● Written request: Starting with the line that contains "Image resolution: width=1116" and going on through the line that contains "Action: pos(200,160)", write those lines out again, substituting "menu" for "dropdown" and leaving everything else unchanged.

Records contained in a dataset:
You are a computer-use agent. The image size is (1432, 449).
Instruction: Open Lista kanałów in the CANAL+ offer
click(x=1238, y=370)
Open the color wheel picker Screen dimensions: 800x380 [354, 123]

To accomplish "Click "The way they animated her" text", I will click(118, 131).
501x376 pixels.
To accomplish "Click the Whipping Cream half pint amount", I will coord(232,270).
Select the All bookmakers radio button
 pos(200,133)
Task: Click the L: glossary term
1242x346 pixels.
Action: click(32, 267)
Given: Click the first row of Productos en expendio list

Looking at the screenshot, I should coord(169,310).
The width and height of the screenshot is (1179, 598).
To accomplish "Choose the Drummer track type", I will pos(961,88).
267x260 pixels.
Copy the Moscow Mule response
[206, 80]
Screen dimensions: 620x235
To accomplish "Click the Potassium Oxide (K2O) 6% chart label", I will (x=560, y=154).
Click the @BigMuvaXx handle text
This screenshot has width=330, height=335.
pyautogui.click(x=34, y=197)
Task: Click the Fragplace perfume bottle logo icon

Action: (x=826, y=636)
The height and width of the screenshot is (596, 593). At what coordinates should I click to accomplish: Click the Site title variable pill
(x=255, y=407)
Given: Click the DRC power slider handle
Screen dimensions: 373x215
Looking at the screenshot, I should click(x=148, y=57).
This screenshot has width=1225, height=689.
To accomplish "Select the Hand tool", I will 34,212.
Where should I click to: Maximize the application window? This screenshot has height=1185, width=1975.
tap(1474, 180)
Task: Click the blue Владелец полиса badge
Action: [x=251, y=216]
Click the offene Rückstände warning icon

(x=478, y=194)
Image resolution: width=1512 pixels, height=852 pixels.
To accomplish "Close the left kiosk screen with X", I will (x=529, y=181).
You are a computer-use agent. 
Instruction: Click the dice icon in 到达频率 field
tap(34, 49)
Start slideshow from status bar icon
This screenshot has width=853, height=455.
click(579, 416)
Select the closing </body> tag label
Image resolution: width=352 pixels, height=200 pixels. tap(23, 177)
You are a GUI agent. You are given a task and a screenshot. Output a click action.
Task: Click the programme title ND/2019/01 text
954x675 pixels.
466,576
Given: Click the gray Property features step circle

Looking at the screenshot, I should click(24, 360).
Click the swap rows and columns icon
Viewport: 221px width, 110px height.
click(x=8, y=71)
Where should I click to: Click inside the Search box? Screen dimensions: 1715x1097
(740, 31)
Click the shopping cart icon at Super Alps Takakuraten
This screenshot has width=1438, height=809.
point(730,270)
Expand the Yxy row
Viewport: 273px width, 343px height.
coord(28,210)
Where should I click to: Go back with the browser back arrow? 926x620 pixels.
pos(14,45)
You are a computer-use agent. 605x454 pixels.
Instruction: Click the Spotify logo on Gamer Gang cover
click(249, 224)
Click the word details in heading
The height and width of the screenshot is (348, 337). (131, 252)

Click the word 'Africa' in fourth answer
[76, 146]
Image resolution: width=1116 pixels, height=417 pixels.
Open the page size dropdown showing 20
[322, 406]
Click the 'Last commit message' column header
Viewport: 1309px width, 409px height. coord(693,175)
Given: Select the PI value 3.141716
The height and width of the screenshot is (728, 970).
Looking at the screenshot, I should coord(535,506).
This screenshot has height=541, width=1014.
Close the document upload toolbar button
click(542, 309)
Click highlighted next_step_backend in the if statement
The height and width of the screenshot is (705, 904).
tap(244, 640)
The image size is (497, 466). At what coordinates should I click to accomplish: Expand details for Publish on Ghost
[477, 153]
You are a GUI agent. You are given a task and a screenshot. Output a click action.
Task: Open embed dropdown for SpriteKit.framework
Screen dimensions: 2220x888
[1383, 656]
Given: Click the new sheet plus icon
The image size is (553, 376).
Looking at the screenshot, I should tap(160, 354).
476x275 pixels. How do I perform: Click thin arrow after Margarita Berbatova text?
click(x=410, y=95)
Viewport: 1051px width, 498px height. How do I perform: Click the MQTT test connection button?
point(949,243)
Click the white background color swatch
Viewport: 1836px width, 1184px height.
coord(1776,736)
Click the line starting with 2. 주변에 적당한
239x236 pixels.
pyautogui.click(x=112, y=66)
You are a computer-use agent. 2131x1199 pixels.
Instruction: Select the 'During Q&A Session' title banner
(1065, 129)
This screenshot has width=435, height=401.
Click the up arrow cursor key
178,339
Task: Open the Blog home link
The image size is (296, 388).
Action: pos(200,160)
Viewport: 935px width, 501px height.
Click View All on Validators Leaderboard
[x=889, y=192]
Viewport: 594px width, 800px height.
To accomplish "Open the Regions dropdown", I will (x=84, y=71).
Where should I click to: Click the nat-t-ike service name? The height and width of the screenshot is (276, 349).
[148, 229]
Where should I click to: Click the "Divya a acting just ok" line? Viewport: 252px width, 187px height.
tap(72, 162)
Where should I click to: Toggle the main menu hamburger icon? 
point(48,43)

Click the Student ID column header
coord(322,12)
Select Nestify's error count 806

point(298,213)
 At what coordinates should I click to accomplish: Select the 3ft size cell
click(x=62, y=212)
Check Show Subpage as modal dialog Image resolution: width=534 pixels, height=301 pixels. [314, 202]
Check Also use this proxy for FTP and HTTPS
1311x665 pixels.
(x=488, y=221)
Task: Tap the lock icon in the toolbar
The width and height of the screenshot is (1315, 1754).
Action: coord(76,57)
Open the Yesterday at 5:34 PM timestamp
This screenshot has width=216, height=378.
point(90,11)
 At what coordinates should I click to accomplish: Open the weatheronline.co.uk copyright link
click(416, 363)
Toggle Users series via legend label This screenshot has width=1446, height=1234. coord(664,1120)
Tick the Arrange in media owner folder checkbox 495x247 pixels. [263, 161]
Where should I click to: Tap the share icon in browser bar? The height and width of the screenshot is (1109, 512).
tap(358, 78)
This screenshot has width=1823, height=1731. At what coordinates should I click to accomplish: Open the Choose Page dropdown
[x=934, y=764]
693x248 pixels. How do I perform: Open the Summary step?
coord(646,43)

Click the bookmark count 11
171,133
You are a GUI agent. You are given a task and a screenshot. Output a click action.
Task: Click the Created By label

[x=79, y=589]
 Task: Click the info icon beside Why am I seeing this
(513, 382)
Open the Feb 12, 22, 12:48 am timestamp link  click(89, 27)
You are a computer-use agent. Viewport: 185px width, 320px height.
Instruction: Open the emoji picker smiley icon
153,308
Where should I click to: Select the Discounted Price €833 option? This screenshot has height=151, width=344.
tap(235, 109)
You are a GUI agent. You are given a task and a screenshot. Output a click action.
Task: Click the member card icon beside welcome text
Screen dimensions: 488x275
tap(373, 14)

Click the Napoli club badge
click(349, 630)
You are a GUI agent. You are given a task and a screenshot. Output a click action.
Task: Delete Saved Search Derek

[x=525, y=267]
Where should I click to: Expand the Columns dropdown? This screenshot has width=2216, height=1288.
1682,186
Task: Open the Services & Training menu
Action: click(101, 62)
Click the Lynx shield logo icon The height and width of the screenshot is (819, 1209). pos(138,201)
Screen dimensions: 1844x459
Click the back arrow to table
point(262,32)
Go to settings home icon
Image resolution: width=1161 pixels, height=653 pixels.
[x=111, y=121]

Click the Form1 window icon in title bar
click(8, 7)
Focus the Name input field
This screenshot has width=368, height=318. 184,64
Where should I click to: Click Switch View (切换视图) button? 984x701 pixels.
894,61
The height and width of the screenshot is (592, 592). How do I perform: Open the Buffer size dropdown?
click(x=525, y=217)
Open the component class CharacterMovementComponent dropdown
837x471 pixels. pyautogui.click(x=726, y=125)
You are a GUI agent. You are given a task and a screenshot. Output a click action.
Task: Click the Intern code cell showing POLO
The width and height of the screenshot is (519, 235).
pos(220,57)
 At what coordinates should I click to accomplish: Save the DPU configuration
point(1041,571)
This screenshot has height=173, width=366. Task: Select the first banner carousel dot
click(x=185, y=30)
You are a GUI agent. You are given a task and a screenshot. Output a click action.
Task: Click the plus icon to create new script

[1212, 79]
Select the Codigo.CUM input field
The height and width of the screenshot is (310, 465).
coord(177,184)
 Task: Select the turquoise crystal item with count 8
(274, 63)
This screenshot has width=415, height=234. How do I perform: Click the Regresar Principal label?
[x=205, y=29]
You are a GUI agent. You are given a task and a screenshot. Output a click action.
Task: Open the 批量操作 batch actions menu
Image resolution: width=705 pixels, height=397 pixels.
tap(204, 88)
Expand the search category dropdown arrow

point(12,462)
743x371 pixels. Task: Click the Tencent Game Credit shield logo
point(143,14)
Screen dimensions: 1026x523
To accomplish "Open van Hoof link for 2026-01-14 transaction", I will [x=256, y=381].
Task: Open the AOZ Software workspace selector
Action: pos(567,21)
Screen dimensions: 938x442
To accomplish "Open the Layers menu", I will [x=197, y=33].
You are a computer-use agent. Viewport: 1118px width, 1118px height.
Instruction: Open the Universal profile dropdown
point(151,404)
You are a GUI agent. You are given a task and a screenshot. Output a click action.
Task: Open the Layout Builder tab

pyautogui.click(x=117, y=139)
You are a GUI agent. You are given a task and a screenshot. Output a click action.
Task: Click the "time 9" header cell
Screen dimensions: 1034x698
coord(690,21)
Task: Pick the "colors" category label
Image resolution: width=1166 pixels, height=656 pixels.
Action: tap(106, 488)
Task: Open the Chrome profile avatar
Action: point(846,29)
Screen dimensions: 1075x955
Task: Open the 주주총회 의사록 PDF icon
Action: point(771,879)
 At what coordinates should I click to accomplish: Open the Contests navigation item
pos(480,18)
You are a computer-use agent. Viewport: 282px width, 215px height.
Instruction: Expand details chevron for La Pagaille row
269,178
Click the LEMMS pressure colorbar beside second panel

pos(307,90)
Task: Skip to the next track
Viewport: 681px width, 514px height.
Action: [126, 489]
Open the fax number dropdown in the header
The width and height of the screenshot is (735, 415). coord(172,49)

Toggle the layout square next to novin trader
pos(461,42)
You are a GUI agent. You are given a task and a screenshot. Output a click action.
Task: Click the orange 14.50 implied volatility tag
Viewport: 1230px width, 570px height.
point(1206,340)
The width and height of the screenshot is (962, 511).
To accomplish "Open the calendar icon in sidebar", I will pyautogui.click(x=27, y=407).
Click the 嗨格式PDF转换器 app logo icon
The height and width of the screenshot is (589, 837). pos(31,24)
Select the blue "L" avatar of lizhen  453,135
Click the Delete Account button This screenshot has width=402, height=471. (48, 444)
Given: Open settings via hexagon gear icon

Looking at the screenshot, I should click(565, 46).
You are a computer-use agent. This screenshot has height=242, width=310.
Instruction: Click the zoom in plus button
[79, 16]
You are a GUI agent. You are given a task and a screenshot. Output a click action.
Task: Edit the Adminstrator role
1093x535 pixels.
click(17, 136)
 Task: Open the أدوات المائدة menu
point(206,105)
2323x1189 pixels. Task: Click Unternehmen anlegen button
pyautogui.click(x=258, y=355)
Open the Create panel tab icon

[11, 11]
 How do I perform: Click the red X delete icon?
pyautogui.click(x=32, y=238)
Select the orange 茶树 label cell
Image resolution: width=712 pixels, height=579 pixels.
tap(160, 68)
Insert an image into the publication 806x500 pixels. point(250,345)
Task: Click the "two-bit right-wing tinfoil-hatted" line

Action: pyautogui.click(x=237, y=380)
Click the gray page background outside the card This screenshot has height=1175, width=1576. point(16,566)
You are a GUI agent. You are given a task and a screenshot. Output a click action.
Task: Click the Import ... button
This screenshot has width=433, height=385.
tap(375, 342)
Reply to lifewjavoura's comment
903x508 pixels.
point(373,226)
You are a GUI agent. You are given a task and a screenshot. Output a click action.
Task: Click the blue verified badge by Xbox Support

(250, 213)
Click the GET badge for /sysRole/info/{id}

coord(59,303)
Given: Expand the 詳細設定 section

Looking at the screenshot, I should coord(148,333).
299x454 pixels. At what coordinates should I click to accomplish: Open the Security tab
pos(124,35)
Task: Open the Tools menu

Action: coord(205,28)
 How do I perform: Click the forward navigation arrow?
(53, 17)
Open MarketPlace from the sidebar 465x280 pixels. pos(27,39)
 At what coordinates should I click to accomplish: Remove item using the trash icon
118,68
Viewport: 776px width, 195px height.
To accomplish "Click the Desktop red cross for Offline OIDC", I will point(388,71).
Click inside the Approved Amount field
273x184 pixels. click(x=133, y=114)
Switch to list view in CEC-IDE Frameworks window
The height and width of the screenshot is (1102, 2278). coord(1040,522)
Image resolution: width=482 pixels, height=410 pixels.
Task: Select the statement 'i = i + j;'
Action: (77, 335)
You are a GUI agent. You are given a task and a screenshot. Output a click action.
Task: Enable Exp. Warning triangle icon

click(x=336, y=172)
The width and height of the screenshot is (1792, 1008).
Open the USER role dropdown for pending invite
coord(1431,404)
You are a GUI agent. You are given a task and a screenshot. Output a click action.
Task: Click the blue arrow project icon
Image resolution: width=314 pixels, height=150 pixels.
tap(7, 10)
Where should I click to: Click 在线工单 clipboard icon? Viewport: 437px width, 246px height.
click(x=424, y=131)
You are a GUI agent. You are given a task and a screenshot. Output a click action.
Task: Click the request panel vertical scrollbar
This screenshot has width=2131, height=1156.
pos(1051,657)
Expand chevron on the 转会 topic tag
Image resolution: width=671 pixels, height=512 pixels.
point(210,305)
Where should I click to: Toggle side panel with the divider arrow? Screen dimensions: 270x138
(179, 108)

● Solution for this problem:
Image resolution: width=1116 pixels, height=417 pixels.
Open the page size menu showing 20
[322, 406]
Click the 'Last commit message' column header
Viewport: 1309px width, 409px height. coord(693,175)
Given: Select the PI value 3.141716
The height and width of the screenshot is (728, 970).
Looking at the screenshot, I should coord(535,506).
This screenshot has height=541, width=1014.
Close the document upload toolbar button
click(542, 309)
Click highlighted next_step_backend in the if statement
The height and width of the screenshot is (705, 904).
tap(244, 640)
The image size is (497, 466). At what coordinates should I click to accomplish: Expand details for Publish on Ghost
[477, 153]
You are a GUI agent. You are given a task and a screenshot. Output a click action.
Task: Open embed menu for SpriteKit.framework
Screen dimensions: 2220x888
[1383, 656]
Given: Click the new sheet plus icon
The image size is (553, 376).
Looking at the screenshot, I should tap(160, 354).
476x275 pixels. How do I perform: Click thin arrow after Margarita Berbatova text?
click(x=410, y=95)
Viewport: 1051px width, 498px height. How do I perform: Click the MQTT test connection button?
point(949,243)
Click the white background color swatch
Viewport: 1836px width, 1184px height.
coord(1776,736)
Click the line starting with 2. 주변에 적당한
239x236 pixels.
pyautogui.click(x=112, y=66)
You are a computer-use agent. 2131x1199 pixels.
Instruction: Select the 'During Q&A Session' title banner
(1065, 129)
This screenshot has width=435, height=401.
Click the up arrow cursor key
178,339
Task: Open the Blog home link
The image size is (296, 388).
Action: pos(200,160)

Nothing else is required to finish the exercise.